Young gave the briefest of smiles, as if he hadn’t really expected to provoke a reaction.

‘Naturally I will attempt to counsel him to avoid entangling us all in unnecessary complications. But at some point his interests and ours—that is, the university’s—may diverge. May indeed have already diverged.’

‘Is that so? I seem to recall you describing CAB-Tech as the flagship of your university’s research effort, Professor,’ Brock said mildly.

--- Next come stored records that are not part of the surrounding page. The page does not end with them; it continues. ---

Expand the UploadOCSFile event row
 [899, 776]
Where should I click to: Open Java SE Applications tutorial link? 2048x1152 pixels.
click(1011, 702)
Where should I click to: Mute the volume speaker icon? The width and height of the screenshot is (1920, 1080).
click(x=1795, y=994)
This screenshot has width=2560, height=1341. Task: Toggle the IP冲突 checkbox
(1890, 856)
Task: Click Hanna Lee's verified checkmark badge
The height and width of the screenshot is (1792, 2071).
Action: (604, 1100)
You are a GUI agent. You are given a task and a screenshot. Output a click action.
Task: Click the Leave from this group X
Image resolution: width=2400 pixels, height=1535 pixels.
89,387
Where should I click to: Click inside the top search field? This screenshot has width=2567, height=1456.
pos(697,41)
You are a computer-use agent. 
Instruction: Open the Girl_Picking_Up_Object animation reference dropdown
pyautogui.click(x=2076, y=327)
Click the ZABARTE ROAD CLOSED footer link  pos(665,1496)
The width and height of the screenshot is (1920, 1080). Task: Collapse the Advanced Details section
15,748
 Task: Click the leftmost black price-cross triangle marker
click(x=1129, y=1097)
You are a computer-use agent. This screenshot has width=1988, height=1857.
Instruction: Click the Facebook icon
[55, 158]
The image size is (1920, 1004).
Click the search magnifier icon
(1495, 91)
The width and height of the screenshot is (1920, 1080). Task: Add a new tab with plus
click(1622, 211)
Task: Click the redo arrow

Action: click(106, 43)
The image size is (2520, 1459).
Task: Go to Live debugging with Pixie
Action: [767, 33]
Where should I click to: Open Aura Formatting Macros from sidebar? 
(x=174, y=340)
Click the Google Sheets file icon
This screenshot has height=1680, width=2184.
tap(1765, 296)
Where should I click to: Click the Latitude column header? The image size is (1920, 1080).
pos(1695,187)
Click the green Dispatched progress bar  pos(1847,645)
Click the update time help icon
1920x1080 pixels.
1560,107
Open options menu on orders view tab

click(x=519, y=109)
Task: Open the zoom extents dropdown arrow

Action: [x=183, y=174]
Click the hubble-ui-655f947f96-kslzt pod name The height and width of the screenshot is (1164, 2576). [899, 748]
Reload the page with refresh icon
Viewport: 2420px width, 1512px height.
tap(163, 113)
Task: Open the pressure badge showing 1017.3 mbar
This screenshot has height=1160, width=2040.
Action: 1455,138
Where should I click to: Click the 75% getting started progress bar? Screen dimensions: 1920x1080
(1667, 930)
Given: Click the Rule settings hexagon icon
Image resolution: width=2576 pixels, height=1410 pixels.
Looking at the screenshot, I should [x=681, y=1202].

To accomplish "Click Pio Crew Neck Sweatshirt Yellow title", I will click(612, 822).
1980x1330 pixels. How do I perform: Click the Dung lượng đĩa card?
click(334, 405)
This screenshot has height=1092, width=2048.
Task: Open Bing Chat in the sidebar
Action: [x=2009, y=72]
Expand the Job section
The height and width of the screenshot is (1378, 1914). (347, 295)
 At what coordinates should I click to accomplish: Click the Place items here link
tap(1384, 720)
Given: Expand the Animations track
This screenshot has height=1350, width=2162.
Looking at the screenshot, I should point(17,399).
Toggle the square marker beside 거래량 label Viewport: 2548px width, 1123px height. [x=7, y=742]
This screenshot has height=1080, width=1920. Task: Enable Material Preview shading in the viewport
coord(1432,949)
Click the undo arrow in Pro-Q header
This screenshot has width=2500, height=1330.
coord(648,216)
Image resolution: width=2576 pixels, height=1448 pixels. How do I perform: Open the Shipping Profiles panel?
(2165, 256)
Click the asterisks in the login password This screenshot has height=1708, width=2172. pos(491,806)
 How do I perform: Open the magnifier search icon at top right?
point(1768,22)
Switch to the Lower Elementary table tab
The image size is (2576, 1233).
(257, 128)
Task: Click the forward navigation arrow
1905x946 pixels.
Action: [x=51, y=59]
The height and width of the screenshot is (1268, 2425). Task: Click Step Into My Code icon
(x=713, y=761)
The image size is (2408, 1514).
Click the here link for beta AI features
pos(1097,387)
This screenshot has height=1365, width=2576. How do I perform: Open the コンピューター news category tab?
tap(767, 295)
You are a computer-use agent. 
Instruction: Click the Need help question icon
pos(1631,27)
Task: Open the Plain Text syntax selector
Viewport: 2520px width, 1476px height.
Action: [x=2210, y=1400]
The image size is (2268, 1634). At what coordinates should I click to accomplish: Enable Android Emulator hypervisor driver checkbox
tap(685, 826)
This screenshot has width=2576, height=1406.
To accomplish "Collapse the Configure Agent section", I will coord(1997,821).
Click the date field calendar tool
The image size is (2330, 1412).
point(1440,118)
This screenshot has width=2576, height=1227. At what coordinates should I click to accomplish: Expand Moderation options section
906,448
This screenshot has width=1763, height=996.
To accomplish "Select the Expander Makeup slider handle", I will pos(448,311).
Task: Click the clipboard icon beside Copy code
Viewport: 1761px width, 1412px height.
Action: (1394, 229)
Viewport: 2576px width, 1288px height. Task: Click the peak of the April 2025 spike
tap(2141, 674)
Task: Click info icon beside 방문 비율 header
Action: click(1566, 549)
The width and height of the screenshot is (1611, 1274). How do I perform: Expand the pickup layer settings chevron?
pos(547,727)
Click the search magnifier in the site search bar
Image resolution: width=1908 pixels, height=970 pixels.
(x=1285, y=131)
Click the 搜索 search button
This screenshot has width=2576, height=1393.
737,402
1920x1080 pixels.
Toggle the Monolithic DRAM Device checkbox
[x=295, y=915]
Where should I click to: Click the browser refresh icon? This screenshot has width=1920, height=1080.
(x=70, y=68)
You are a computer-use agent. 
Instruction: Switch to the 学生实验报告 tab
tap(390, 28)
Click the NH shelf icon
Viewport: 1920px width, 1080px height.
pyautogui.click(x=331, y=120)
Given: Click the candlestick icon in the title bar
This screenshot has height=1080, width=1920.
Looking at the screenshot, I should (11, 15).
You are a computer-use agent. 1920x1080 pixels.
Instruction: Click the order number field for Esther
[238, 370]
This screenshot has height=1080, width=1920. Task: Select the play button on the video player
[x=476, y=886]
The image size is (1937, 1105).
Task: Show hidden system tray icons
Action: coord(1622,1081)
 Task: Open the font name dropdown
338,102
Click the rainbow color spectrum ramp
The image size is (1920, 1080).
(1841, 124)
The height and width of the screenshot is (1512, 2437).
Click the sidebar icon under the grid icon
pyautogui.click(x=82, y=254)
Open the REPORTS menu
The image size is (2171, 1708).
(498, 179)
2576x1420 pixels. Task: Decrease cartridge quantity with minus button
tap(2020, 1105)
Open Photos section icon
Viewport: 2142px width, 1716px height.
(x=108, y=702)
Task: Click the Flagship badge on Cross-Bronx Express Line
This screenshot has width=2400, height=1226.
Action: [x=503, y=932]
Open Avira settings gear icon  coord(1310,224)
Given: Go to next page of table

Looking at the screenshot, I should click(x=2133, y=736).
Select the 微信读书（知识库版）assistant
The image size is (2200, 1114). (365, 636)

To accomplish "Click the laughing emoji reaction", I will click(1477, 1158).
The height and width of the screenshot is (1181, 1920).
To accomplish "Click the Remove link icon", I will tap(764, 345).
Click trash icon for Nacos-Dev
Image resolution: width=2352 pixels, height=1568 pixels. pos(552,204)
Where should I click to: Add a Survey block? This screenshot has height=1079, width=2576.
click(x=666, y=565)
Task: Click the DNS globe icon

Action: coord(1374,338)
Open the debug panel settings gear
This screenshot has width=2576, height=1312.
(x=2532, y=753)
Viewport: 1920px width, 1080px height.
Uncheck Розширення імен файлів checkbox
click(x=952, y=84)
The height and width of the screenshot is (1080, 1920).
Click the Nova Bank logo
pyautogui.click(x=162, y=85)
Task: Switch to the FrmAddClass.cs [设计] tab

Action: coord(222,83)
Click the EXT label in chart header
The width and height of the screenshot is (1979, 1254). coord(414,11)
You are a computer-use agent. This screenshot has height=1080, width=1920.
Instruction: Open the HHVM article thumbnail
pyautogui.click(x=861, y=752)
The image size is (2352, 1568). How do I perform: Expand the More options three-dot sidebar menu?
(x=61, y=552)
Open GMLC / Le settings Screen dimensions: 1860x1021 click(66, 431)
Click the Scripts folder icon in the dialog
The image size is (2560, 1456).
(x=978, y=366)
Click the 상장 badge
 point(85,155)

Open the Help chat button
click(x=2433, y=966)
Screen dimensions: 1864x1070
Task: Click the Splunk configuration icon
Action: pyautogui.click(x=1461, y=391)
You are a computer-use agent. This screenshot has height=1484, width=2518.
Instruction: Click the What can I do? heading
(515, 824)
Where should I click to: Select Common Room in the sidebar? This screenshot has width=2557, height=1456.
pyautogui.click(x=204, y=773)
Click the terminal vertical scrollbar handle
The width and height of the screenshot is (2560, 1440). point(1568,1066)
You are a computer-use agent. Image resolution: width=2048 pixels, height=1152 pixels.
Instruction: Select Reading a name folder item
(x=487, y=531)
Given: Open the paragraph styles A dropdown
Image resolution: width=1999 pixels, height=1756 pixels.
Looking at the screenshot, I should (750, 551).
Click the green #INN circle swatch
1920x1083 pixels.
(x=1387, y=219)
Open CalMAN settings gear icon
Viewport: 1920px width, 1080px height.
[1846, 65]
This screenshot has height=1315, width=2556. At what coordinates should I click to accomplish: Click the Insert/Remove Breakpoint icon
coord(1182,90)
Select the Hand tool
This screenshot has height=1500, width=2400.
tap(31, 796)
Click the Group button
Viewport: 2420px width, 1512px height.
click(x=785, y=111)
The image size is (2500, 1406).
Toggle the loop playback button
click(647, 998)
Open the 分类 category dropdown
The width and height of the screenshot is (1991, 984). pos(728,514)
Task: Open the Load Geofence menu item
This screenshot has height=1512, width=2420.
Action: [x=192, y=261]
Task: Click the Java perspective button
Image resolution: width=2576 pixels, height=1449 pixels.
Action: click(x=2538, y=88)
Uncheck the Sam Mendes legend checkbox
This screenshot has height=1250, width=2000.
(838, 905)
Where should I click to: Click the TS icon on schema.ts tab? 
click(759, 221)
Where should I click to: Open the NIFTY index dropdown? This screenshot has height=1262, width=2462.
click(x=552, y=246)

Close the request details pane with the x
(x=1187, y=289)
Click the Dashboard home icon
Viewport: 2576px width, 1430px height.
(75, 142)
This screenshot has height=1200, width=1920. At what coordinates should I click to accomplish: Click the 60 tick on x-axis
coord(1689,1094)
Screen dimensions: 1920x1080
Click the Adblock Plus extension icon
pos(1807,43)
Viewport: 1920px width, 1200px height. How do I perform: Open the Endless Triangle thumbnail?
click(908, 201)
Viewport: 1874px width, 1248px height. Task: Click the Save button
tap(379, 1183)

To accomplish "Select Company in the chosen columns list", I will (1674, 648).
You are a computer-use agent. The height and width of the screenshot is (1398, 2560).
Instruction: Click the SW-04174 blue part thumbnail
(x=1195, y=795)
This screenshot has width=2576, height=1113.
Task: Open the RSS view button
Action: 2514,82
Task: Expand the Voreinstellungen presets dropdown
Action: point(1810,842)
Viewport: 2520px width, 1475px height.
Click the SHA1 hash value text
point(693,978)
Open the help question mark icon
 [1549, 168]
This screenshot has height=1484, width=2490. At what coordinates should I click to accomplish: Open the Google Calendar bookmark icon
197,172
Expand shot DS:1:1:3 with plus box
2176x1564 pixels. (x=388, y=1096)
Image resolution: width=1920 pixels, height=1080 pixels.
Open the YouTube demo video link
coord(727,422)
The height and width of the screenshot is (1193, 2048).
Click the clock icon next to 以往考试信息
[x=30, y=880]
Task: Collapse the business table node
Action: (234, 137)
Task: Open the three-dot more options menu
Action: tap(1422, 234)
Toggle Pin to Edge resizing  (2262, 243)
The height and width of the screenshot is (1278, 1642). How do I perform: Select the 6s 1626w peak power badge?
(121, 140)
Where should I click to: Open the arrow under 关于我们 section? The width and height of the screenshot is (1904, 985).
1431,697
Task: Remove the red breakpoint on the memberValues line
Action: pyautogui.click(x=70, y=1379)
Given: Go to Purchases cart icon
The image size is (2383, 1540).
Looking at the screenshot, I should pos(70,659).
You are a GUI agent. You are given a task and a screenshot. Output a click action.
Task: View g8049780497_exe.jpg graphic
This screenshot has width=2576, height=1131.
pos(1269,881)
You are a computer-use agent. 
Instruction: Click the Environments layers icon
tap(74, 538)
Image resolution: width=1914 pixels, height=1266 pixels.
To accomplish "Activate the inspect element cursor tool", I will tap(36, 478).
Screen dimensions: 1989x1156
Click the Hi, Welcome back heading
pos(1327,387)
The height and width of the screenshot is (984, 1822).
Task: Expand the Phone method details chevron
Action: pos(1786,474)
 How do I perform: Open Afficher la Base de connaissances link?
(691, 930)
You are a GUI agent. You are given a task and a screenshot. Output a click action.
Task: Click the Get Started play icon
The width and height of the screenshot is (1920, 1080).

‘Sometimes even the flagship must be sacrificed for the sake of the whole fleet. I’m thinking that it may become prudent, necessary, for the university to review the whole operation and management of CAB-Tech. Some kind of high-powered, external committee of review, with unimpeachable credibility. A senior judge, a retired vice-chancellor, a past president of the Royal Society . . . that sort of level. My dilemma is, that I don’t want to set up a sledgehammer to crack a nut, you see.’

‘No, I don’t.’

‘Well, if the problem is endemic, and the whole body is tainted, then clearly some powerful surgery is necessary. But if it’s localised to one or two misguided junior staff who can be isolated and removed without damaging the integrity of the whole, well, that’s a different matter. To be candid, Chief Inspector,’ and here Young fixed Brock with a frank, almost intimate little smile, ‘it would help me a great deal if I could have some guidance from you as to how deep, or should I say, how far up the CAB-Tech hierarchy your current investigations are reaching.’